I've seen (and tried) several ways to implement this:

1) Components don't exist in a vacuum, but are collected in an "entity" (or "game object") object. All components have a link back to their entity, so your collision may do something like GetEntity()->GetComponent("Position")->GetCoords() (possibly checking for null vectors etc. - the details depend of the language you're working in).

In this case, it can sometimes be convenient to put some common information directly in the entity (the position, a unique ID, "active/inactive" status) - there's a tradeoff between making something "pure" and generic, and making something quick and efficient.

2) There is no entity, only components (I'm using this for my own lightweight game engine). In this case, components have to be explicitly linked to other components, so maybe your "collision" and "graphics" will keep a pointer to "position".

Emile
@emile: In your opinnion, What would be the best way. Pure Agregation? or a hybrid model.
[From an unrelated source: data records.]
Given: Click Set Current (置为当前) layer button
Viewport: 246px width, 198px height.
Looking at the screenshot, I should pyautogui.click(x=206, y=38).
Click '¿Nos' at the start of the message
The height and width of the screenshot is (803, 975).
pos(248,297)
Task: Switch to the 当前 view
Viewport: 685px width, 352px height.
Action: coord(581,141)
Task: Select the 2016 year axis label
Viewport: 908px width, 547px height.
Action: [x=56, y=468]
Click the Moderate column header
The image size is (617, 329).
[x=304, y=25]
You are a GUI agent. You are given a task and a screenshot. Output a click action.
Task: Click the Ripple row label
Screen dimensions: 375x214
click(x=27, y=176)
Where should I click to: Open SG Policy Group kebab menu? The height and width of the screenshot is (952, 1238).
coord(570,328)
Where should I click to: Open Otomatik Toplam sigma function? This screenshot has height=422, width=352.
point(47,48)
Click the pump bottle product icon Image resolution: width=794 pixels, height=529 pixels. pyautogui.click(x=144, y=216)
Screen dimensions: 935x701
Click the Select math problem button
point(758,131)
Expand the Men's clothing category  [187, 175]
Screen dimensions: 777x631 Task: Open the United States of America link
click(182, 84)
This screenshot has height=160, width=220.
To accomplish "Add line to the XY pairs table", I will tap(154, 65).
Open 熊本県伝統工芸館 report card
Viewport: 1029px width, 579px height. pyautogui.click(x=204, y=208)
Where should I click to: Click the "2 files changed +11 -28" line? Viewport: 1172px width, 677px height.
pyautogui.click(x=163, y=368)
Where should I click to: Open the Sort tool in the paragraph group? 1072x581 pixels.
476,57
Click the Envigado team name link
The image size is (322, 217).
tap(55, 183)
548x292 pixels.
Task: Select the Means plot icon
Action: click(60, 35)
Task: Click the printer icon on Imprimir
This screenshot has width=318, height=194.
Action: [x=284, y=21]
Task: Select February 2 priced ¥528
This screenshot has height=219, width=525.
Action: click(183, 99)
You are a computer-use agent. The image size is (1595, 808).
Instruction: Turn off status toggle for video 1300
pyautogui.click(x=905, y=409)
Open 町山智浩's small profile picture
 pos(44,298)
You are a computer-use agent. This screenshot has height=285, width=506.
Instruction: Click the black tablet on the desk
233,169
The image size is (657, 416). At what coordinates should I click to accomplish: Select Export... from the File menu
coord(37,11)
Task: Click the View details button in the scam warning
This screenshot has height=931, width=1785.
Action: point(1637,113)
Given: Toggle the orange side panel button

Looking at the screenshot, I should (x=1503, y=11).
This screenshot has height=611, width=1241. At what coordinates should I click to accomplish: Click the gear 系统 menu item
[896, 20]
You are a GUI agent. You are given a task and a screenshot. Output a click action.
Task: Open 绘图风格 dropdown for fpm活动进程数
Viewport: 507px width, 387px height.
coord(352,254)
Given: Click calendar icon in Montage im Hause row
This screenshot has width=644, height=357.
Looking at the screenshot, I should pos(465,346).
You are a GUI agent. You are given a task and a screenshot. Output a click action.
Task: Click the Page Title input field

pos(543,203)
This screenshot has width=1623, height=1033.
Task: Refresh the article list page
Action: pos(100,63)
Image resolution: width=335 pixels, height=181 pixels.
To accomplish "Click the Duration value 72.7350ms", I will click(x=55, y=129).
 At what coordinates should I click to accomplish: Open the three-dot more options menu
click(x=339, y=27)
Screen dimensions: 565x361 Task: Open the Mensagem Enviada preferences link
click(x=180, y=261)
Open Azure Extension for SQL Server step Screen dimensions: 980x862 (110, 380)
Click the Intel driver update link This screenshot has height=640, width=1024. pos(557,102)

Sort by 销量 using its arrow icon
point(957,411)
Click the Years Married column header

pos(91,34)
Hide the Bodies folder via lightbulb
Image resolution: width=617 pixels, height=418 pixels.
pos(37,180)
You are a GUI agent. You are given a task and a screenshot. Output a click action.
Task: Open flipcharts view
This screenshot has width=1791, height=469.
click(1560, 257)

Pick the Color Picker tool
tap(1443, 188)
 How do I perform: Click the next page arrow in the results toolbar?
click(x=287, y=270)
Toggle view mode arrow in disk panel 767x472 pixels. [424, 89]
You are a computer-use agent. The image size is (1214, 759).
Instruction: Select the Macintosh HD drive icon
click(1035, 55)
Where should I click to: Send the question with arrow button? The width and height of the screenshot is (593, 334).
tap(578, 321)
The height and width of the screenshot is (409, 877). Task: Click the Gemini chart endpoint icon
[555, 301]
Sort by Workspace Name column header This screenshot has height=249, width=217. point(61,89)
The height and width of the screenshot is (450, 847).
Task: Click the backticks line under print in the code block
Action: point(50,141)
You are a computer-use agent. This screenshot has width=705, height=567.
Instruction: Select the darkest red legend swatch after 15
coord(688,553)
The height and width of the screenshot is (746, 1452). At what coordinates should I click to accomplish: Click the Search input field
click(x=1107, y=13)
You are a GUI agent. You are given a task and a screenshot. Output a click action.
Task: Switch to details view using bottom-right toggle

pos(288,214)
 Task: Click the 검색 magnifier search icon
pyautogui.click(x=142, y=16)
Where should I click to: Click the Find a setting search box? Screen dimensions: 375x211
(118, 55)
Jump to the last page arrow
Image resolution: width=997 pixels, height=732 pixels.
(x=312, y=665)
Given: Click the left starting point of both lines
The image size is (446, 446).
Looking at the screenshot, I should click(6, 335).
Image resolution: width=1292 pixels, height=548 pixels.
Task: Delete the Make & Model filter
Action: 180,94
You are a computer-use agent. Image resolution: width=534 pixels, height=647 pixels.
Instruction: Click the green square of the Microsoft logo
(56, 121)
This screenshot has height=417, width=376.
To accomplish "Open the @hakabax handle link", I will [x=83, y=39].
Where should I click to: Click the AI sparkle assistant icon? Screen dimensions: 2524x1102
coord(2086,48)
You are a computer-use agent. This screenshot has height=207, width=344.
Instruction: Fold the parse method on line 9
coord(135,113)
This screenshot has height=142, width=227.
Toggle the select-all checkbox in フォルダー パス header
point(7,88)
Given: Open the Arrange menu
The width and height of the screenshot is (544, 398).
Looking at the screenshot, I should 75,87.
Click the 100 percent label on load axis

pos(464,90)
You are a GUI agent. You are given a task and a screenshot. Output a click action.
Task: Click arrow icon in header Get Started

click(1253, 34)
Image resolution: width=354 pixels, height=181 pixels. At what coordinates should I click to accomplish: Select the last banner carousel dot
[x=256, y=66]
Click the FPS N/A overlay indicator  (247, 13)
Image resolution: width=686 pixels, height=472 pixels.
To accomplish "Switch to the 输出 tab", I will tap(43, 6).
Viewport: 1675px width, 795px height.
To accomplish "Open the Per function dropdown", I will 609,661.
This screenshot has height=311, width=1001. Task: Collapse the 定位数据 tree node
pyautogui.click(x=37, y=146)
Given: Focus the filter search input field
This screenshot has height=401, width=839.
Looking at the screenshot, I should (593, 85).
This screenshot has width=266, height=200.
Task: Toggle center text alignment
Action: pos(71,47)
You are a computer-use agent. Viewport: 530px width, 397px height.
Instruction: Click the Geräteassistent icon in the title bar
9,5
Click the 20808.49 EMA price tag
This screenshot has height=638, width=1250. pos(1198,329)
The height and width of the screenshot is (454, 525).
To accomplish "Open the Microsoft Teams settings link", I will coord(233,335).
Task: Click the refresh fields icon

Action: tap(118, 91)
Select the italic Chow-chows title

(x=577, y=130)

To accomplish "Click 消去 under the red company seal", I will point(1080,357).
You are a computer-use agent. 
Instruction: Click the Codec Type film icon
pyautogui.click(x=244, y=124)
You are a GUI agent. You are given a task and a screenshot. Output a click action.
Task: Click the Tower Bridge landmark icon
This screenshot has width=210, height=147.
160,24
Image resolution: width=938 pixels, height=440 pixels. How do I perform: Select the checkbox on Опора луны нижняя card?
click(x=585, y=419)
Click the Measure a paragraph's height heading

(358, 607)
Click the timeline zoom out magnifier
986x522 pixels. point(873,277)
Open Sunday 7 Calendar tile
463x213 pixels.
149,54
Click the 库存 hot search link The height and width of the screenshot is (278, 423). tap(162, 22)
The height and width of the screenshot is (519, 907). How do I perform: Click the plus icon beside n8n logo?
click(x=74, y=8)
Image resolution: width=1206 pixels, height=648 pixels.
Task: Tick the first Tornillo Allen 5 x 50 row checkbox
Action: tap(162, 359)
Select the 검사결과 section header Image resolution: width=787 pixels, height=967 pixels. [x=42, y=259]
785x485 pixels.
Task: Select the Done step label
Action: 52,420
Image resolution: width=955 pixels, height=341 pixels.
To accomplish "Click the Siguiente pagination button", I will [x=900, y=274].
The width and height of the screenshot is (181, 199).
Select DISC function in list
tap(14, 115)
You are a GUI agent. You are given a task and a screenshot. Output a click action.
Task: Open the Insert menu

I would love to see a good "article" about this subject
Mr.Gando
+1  A: 

I've always found Kyle Wilson's blog to be an interesting source from someone who works with this and seems to give it a lot of thought. Especially this entry might be of interest: http://gamearchitect.net/2008/06/01/an-anatomy-of-despair-aggregation-over-inheritance/. It's not the key point of the article but basically what he says is that they (while developing 'Fracture') had separate hierarchies. One for GameObjects and a SceneGraph for the visual representation. Personally I think that's a very sound design but I'm not an expert in the field.